作業一覧:
A - 9月17日の日記に登場する人名をすべて挙げよ。
B - 9月17日の日記のうち「昨日に引き続き」で始まる段落を、主要な事実を残して短くまとめよ。
C - 9月17日の日記の末尾の文に続けて、その先を書け。

対象テキスト:

§ §

目次に戻る

2017年9月17日〜2017年9月23日


9月17日(日) 【▼ぐりぐらメモ/2017年9月17日】
 昨日に引き続き、台風(タリム)に備えて籠城、でした。昨日に比べると、日中、雨はおとなしかったので、自転車を走らせて書店にでもと思ったけれど、台風の進路と速度についてぼやき続けている老母に説明するのが面倒だったので、とりやめ。近隣市で、自転車に乗ってたひとが横転して怪我という報道もあった。

 金曜日のKBS京都「夜のピンチヒッター」ゴールデン歌謡劇場特集で、思い出して、森進一「さらば友よ」をひさしぶりにyoutubeで聞いてみた。1974年の発売当時、大好きでした。またもや何故に小学生がこれに感じ入るのか、な詞だけど。記憶よりも、洒落たイントロが付いていた。youtubeのおそらくテレビからの映像で、作曲者の名が「筒美京平」となっていて、一瞬ああそれでと思いかけたけど、いやいやいや、と確かめたら、やはりそれは誤記で猪俣公章さんなのでした。その洒落たイントロ、何かを下敷きにしていて、なんやったかなーと思っていたのだけど、やっと思い出した。映画『個人教授』のテーマ曲だ。こういうことがすぐに出てこなくなった。生放送とか人前で話すとかとてもできそうにない。

§ §

項目一覧:
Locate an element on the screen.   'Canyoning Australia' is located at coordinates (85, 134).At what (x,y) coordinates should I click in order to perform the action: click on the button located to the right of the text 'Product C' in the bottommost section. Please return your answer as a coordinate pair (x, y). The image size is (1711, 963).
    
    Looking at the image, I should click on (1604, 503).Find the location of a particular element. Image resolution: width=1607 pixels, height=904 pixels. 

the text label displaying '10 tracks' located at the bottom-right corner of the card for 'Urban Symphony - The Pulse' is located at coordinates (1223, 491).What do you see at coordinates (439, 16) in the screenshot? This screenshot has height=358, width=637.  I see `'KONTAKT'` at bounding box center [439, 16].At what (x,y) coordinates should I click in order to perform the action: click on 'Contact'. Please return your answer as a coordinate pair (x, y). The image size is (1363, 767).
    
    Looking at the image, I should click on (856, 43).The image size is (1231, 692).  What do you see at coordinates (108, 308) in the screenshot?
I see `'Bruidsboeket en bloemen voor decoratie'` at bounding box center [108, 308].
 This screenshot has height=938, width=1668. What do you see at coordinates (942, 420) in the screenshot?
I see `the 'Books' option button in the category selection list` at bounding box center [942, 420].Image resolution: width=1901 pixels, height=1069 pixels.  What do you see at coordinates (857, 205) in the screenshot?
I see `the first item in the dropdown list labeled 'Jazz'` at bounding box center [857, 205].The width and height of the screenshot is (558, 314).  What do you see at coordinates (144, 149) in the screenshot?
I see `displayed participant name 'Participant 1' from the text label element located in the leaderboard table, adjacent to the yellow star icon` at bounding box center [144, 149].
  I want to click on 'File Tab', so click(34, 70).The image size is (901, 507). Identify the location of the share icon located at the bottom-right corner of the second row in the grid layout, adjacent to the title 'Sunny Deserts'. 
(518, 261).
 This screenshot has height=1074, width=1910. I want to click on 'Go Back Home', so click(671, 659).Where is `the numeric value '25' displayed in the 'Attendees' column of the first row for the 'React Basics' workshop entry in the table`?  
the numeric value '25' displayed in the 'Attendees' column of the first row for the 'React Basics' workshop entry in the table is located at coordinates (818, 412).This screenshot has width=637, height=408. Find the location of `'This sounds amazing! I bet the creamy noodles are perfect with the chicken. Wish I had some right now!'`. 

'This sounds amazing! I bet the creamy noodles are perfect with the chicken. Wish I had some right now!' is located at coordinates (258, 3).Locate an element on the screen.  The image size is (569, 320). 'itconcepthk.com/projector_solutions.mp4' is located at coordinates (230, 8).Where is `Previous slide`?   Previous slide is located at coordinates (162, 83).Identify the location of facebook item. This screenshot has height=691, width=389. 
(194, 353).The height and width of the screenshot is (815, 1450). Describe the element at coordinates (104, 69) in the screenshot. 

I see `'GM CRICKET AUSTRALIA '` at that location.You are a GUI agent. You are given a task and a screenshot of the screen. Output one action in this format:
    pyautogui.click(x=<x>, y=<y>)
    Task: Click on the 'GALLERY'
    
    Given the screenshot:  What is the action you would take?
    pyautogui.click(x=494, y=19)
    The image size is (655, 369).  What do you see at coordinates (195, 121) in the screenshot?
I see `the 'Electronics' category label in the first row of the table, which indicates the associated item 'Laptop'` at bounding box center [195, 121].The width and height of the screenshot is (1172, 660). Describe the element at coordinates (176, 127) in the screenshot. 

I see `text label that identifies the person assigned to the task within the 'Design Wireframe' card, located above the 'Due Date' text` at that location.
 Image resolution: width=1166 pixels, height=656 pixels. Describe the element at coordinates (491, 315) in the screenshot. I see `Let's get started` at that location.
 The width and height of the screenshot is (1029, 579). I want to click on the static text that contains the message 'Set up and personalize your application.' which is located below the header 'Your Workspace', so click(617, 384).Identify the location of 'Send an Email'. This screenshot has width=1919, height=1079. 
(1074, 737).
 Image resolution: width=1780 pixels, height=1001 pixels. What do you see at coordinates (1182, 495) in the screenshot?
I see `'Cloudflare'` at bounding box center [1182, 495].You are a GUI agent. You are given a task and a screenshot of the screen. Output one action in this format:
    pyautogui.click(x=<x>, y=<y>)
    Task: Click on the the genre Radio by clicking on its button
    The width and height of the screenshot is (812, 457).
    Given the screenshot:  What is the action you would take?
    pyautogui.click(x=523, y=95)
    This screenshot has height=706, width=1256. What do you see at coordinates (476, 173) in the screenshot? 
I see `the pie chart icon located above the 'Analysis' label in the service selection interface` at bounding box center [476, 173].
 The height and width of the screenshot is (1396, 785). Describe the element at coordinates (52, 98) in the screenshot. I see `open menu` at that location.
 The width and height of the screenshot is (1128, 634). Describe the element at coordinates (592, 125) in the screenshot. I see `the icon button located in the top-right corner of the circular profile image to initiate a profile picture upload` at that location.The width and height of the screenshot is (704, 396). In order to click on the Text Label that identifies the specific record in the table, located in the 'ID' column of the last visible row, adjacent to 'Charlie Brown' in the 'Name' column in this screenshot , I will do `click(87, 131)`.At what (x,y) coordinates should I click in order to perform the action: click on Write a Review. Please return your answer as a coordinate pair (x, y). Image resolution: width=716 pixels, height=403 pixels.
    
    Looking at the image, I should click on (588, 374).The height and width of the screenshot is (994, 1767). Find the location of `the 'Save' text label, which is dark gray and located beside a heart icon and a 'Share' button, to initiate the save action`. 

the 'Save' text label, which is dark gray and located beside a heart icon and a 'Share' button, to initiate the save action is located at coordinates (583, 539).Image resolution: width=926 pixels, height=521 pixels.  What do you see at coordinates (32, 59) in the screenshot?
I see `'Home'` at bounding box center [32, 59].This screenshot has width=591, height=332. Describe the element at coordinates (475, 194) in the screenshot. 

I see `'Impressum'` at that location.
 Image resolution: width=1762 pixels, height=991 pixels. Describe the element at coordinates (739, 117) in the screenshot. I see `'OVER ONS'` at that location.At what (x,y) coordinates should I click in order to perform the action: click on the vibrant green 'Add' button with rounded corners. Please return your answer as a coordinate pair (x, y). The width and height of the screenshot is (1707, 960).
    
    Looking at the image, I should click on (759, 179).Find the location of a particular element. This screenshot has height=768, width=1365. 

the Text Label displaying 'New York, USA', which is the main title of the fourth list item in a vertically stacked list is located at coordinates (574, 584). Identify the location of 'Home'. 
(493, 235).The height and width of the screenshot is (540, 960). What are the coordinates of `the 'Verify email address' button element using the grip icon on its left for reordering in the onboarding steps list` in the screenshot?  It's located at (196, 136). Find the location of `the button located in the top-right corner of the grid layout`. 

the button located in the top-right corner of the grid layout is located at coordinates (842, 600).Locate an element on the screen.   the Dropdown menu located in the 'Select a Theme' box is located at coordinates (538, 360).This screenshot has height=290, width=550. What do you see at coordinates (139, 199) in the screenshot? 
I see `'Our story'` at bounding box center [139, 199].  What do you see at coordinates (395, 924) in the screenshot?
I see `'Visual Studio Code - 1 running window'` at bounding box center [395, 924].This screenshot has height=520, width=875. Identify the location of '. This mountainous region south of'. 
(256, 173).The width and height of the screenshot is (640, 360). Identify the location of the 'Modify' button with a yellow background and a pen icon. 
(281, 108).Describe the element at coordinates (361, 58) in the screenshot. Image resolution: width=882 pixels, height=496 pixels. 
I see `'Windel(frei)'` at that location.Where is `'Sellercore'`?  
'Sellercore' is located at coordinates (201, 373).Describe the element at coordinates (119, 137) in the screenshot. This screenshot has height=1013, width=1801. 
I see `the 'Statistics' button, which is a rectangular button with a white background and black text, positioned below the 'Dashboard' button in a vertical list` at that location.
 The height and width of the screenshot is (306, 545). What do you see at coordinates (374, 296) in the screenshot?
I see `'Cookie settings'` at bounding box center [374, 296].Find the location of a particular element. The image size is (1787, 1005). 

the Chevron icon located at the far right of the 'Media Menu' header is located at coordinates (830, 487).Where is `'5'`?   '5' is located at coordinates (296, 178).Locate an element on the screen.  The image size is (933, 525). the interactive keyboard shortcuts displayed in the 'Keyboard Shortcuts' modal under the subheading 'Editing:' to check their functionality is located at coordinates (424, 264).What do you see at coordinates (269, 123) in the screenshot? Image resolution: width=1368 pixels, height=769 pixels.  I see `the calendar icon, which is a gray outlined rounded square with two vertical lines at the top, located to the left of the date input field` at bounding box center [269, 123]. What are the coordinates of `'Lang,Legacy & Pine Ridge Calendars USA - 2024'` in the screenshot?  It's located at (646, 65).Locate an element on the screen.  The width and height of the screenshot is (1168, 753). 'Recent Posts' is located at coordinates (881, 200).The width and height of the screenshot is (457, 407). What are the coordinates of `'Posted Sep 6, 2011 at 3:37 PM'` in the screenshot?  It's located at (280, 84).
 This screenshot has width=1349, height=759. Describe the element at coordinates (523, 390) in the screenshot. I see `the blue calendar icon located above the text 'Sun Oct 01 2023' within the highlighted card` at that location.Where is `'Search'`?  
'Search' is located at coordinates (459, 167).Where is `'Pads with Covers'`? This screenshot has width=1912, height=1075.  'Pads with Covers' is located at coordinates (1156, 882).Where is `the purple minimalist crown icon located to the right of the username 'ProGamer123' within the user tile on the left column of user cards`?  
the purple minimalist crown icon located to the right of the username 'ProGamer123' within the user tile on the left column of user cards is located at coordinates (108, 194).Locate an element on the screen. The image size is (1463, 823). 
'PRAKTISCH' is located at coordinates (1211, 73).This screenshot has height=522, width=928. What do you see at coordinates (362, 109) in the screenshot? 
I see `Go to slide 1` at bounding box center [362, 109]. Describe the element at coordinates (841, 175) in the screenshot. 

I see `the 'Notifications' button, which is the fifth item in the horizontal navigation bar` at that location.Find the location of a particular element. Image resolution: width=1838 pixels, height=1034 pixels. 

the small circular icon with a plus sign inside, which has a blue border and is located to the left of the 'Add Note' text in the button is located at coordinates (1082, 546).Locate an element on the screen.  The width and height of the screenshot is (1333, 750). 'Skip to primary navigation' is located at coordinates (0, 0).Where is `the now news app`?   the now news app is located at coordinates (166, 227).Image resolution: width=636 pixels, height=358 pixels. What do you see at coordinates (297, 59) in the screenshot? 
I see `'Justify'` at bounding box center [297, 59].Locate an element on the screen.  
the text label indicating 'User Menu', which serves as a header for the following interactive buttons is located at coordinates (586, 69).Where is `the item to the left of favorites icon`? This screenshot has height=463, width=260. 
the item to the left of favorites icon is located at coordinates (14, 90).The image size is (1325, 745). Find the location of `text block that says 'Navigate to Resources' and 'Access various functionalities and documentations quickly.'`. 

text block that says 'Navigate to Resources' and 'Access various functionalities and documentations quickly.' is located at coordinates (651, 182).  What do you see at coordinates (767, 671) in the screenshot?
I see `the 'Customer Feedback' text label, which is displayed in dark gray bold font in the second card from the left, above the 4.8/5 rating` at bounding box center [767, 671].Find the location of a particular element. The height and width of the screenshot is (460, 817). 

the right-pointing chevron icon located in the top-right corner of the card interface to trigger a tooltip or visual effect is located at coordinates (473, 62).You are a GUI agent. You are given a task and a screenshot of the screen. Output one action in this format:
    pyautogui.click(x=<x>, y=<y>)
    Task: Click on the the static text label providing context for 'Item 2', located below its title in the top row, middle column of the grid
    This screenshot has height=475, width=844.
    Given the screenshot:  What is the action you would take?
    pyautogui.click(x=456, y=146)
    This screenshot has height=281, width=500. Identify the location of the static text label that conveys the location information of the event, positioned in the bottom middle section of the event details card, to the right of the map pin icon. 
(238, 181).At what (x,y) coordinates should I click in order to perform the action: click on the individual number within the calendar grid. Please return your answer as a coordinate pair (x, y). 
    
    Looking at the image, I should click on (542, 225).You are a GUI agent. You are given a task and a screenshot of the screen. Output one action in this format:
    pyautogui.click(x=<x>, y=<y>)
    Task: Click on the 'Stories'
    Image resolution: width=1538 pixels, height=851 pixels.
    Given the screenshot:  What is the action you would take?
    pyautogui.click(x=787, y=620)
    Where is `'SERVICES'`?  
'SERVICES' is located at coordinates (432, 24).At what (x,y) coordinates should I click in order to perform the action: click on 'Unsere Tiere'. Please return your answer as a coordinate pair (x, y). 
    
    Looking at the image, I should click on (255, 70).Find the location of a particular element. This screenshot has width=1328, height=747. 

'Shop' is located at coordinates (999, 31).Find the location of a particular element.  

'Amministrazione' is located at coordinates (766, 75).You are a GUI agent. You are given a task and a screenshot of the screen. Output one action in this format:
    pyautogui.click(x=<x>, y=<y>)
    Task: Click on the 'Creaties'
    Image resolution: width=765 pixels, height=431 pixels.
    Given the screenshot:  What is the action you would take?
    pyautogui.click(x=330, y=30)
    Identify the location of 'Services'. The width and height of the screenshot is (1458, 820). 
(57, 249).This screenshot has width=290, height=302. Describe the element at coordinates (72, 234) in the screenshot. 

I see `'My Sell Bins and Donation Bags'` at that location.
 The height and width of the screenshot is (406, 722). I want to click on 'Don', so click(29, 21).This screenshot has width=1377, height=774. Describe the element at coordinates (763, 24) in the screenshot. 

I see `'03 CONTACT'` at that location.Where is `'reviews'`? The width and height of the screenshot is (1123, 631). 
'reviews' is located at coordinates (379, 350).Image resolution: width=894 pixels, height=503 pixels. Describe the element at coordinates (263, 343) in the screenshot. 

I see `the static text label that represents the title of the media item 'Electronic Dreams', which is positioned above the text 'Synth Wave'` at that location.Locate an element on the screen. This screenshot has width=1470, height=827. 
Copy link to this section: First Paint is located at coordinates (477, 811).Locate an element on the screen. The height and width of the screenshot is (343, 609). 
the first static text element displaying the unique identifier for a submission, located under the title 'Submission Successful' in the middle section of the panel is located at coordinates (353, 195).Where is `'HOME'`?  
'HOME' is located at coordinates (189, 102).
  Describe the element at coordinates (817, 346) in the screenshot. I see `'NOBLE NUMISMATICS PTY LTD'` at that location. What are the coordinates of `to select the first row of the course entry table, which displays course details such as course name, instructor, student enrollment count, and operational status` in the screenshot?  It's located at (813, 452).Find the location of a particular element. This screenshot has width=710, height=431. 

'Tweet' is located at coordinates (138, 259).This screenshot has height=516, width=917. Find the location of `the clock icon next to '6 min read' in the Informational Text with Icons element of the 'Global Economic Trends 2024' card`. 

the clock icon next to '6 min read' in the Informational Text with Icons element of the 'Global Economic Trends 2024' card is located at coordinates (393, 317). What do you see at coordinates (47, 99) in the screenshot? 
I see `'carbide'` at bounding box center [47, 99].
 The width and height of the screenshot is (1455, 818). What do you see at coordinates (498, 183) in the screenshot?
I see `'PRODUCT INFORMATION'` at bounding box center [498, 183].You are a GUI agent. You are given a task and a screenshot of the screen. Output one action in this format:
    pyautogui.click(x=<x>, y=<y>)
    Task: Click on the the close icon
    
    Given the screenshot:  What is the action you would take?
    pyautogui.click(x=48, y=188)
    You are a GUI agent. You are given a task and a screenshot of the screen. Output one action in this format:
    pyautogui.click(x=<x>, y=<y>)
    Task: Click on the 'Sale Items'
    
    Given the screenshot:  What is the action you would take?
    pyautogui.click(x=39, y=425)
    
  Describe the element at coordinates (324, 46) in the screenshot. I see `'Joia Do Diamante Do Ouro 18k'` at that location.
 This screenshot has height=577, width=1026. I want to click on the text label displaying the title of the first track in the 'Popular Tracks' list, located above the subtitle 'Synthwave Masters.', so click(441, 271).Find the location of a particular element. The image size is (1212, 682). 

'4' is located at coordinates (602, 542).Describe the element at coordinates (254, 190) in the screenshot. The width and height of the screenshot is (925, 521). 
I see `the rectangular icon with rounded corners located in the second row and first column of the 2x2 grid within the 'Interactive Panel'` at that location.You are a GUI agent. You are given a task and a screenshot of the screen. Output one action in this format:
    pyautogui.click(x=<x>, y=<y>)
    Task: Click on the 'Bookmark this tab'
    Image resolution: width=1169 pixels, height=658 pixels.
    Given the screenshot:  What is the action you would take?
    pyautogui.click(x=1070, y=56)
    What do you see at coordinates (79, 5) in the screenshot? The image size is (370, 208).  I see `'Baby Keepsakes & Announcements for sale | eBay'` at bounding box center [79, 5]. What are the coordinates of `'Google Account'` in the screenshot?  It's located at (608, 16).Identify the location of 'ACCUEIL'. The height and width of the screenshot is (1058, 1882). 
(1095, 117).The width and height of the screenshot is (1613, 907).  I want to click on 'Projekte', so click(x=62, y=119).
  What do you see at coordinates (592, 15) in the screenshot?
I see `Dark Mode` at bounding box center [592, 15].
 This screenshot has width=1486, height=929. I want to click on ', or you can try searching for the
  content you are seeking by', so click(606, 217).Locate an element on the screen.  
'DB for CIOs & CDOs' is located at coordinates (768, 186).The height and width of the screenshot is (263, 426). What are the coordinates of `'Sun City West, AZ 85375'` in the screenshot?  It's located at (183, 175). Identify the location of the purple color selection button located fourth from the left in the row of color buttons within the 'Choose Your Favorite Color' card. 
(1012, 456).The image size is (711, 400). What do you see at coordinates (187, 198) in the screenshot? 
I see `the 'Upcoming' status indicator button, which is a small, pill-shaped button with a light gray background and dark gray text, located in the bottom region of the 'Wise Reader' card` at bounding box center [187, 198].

§ §

作業別回答:
A - 森進一、筒美京平、猪俣公章

B - 昨日に続き、台風(タリム)に備えて家にこもった。日中は雨が弱かったので自転車で書店へ行くことも考えたが、台風の進路と速度についてぼやく老母に説明するのが面倒でやめた。近隣市では自転車の人が横転して怪我をしたという報道もあった。

C -
9月18日(月) 【▼ぐりぐらメモ/2017年9月18日】
 台風は夜のうちに通り過ぎ、朝には晴れていた。ただ、雲は厚く、昼前に買い物に出かけたときには、傘を持っていなかったのに、ぽつぽつと降り出して焦った。買い物を終えて、スーパーから出たときにはまたあがっていたけれど。そう言えば、どうも独自選曲をしているらしい、そのスーパー周辺の商店街のBGMで、サニーデイサービス「サマーベイビー」がかかっていた。星野源も、商店街でかかっていて、ようやくヒットしていることを実感したけど、サニーデイサービスも「ヒット」しているのだろうか。

 午後から、中百舌鳥「堺市産業振興センター」での「第五回文学フリマ大阪」に。会議室の一室を使ったこじんまりしたものを想像していたのだけど、広い会場にずらっと並んでいて、驚いた。創作同人や学校の文芸部の発表の場なんやね。文字表現による創作を一見で採るのは難しい。まして対面販売なので、立ち読みも照れる。お互いに審査してるみたいなかんじになってなければよいのだけど。ウェブ等である程度作風を知っているひとのものを手にするというかんじになるのではないか。ぐるっと回ったのち、餅井アンナさんの「食に淫する」1号を買う。トミヤマユキコさんの早稲田大学の授業で制作されたもので、トミヤマさんが紹介しているのを見て、気になっていたもの。餅井さんが出展されるというのが、滑り止めというか、覗いてみるきっかけでした。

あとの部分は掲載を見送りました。